Here, finally, was a true Black superhero. Not a sidekick or a minor character, not someone there ready for a quick quip to add comic relief. A king, a son, a brother, a serious-minded individual with more responsibility on his shoulders than what usually comes with superhero strength. And not only that, T'Challa was surrounded by female (!) warriors, a genius little sister responsible for his state-of-the-art suit, a regal mother, and a so-called love interest that held her own. Again, that dormant something awakened in me to see Danai Gurira, Lupita Nyong'o, and Letitia Wright kick ass on screen. I can only imagine what it must have felt like for little Black girls all over the world to see those same characters. Nothing short of amazing, I'd wager to guess.

(art by Tom Beland)

When I saw the shocking news of Chadwick Boseman's passing my heart broke. I hadn't even realized how much his movies and his characters had meant to me, a white woman, until I started reading about how he had filmed all these movies, portrayed all these characters and historical giants, while battling cancer. I didn't realize until then how much we all need Black Panther right now. Spider-Man was there when our country was knocked to its proverbial knees. Iron Man appeared when we grappled with the question of war-profiteering, Captain America fought tyranny right when we began to question the motives of the people tasked with keeping us safe. And those two fought each other when we asked ourselves how much we're willing to sacrifice for safety and comfort.

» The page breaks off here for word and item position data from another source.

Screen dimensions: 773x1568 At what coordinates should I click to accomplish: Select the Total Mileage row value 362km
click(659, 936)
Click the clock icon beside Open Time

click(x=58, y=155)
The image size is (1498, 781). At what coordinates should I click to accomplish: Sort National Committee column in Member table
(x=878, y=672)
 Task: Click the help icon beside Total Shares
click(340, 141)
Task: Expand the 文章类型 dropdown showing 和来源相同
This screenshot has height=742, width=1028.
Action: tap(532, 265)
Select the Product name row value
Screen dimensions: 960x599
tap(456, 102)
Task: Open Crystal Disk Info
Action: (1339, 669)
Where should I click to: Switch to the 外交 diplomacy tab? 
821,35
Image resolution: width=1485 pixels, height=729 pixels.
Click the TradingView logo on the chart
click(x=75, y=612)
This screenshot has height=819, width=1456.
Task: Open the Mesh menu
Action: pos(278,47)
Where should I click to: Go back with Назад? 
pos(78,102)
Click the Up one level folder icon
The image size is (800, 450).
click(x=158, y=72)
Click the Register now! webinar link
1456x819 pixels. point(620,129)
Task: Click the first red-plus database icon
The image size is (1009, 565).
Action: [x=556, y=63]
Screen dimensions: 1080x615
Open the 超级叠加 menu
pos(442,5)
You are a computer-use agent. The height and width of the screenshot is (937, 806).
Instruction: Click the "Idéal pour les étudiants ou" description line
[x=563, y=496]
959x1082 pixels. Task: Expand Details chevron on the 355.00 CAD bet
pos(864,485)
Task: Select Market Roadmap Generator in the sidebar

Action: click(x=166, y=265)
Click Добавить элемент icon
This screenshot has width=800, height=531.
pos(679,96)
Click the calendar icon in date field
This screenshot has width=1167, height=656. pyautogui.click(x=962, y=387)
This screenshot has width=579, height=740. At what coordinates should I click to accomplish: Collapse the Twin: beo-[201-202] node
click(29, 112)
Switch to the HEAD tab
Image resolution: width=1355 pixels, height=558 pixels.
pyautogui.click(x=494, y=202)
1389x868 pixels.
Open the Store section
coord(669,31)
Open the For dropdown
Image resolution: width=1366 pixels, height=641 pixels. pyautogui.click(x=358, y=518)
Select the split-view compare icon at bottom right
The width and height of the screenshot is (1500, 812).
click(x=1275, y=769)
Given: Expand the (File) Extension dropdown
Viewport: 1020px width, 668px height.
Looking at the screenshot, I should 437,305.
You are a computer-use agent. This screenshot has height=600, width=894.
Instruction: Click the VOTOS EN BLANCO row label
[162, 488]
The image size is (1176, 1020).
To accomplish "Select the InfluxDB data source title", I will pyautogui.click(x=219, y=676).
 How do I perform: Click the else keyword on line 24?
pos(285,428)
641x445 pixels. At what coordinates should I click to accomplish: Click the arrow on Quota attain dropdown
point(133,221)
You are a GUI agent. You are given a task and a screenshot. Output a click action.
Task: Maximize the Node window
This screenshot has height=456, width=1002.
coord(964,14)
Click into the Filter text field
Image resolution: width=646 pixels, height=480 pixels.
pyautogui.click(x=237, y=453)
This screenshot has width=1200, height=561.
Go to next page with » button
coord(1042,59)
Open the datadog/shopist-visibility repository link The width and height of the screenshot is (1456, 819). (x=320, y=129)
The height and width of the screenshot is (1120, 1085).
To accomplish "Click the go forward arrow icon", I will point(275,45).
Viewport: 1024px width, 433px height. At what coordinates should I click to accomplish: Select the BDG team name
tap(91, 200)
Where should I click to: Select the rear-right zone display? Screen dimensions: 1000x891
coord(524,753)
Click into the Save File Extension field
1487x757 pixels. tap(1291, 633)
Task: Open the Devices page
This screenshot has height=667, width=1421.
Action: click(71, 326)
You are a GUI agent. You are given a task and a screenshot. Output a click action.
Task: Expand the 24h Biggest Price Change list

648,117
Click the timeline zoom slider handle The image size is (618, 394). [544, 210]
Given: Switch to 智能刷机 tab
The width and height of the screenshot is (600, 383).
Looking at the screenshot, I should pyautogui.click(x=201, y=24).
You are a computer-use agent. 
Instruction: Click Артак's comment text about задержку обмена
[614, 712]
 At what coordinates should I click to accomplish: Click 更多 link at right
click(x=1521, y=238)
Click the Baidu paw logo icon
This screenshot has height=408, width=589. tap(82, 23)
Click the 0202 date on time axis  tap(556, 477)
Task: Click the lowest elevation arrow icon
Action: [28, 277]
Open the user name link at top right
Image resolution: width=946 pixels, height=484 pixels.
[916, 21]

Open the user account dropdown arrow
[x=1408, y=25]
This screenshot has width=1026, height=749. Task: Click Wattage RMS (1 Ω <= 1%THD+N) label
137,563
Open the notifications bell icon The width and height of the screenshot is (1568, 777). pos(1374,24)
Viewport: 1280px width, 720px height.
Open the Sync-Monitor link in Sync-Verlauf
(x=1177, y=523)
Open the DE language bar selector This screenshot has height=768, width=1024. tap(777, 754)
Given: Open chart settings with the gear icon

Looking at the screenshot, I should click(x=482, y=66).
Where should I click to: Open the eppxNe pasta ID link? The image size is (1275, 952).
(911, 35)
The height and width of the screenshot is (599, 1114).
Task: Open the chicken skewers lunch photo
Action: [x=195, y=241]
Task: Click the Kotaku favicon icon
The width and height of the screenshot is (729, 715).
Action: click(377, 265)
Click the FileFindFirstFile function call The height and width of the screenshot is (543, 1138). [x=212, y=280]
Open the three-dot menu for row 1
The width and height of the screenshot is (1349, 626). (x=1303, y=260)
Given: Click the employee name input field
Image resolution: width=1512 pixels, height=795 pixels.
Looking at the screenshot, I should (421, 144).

And now here we are, a country fractured. By politics. By pandemic. By police brutality. We need a leader like Black Panther more than ever, or at least a superhero like him to look to when the real world is just too dark to bear. Critics often dismiss superhero movies as escapist fare, not real art. But if art's purpose is to elicit strong emotions, can't we argue Black Panther, Wonder Woman, and the others do just that? And now, how do we move forward? To replace Chadwick Boseman would not be the same as replacing Tobey Maguire or Andrew Garfield. It's not just a matter of casting an actor to take on a role; it's finding someone with the same gravitas to bring to life a character that means so much to so many - black or white, male or female, rich or poor, strong or weak. 

Thank you, Chadwick, for your tirelessness in the face of serious illness. Thank you for embodying a character that my children can look up to, not just as a superhero but as a king. Thank you for bringing smiles to so many faces in the last four years. Thank you for inspiring all of us to rise up. 


Footnote: Might I suggest one of the aforementioned Black Panther actresses to take on the mantel?